See the generated Predator Prey API reference for signatures and public objects.

Use the family dispatcher:

from mp.predator_prey import env, parallel_env

parallel = parallel_env("orchard", render_mode="rgb_array")
aec = env("predator_prey__random_forest")

Or import a variant directly:

from mp.predator_prey.orchard import PredatorPreyOrchardConfig, parallel_env

config = PredatorPreyOrchardConfig(observation_mode="global")
env = parallel_env(config=config, render_mode="rgb_array")

Agents are named player_0 through player_12. Each infos[agent] includes meltingpot_player_index, preserving Melting Pot's 1-based player ID.

Actions and observations

The action space is Discrete(8):

Action Meaning
0 no-op
1 forward
2 backward
3 step left
4 step right
5 turn left
6 turn right
7 interact

Default per-agent observations are:

Key Shape Type
RGB (88, 88, 3) uint8
STAMINA () float64

Pass observation_mode="global" to a variant config to return the full world RGB frame as each agent's RGB observation.

Mechanics

Prey collect apples for +1. Prey can also pick up acorns, then interact while fully rested to eat them over multiple frames for 18 total reward. Apples regrow at 0.007; acorns regrow at 0.01.

Predators interact with the adjacent tile to eat prey. A prey is eaten when the nearby non-red, non-eating prey group is no larger than the nearby non-red predator group within radius 3. Predators can also eat other predators for no reward, costing the hitter stamina. Eaten avatars respawn after 200 frames.

Both roles use stamina. Costly actions drain stamina, no-ops recover stamina, and lower stamina bands slow action cadence. Prey can enter safe grass; predators cannot move onto it, but can still interact with prey on adjacent grass.

Reward strategy and failure modes

Prey maximize reward by foraging efficiently, resting enough to keep stamina high, and clustering when predators approach so group defense prevents kills. Acorns are high-value but require setup, so good prey policies switch between quick apple collection and safe acorn eating. Predators maximize reward by coordinating attacks, isolating prey away from defensive groups, and timing interactions when prey stamina or position makes escape unlikely.
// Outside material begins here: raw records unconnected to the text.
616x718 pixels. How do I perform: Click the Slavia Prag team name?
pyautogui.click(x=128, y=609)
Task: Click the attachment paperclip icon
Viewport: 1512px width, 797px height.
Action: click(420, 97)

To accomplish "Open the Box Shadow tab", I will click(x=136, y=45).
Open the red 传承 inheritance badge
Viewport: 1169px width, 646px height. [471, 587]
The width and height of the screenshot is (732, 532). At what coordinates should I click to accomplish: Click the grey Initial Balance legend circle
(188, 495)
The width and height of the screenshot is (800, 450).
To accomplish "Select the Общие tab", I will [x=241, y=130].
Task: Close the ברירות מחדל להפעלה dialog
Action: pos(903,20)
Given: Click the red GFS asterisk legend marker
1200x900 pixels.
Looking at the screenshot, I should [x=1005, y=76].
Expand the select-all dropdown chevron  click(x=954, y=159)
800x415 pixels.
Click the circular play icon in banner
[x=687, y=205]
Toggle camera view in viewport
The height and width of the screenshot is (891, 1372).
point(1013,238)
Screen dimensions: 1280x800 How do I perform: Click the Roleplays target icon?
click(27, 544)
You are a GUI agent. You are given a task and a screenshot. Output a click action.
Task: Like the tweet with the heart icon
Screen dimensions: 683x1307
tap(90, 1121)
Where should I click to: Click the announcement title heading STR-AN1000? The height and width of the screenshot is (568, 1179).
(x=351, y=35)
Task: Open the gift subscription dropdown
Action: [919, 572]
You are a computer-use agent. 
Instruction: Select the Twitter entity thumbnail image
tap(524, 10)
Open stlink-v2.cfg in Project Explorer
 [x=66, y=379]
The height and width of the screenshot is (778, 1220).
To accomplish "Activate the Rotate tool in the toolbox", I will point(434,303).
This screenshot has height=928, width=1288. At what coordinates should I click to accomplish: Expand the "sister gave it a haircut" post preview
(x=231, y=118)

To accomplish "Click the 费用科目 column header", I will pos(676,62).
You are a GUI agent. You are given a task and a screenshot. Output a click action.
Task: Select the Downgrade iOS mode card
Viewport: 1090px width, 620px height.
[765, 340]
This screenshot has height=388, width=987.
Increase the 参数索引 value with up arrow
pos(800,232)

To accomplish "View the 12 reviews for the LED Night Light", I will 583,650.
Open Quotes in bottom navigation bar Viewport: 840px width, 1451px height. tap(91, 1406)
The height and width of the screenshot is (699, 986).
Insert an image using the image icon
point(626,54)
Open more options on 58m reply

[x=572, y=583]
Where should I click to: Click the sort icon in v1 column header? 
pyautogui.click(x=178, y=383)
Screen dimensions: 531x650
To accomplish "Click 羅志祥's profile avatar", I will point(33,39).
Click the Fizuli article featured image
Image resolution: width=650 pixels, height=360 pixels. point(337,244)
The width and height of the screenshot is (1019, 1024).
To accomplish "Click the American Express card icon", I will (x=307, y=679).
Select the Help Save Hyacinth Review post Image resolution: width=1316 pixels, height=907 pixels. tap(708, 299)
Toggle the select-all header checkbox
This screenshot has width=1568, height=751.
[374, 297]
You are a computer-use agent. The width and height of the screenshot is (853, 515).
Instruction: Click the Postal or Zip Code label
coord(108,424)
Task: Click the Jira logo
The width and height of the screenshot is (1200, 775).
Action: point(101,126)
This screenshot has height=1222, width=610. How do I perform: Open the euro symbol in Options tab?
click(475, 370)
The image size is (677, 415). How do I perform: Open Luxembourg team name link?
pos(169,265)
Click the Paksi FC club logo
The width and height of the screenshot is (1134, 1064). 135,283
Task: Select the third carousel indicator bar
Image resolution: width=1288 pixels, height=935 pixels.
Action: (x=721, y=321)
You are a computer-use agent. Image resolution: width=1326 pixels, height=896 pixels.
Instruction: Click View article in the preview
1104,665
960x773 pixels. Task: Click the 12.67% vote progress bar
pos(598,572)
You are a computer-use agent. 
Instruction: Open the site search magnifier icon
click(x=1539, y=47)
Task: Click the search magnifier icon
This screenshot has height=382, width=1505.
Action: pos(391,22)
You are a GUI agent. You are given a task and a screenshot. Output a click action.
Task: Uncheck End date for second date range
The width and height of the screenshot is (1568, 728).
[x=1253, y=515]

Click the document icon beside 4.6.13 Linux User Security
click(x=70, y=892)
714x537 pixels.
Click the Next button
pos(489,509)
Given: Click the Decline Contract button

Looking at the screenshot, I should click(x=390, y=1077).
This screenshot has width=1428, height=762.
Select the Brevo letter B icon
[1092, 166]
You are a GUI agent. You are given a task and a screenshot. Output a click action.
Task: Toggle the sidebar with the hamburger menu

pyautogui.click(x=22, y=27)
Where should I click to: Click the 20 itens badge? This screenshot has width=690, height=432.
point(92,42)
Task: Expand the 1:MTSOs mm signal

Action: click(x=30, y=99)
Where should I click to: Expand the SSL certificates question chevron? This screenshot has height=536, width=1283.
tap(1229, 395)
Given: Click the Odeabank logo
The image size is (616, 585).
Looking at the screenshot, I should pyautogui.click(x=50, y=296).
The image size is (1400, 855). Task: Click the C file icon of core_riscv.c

Bad equilibria include prey scattering for food and becoming individually eatable, predators chasing alone and wasting stamina, and both sides camping safe grass boundaries without producing reward. Predator cannibalism gives no reward, so uncontrolled aggression among predators can collapse their own hunt.

Playable notebooks

Launch a playable notebook with:

uv run marimo run notebooks/predator_prey/open_mo.py
uv run marimo run notebooks/predator_prey/alley_hunt_mo.py
uv run marimo run notebooks/predator_prey/orchard_mo.py
uv run marimo run notebooks/predator_prey/random_forest_mo.py

Controls:

  • WASD or arrow keys move the active player.
  • Q/E turn the active player.
  • SPACE interacts: predators eat, prey eat held acorns.
  • TAB switches the controlled player.
  • ESC closes the pygame window.

The notebooks expose higher food-regrowth controls and a shorter acorn-eating duration for playability. The environment defaults remain parity-oriented.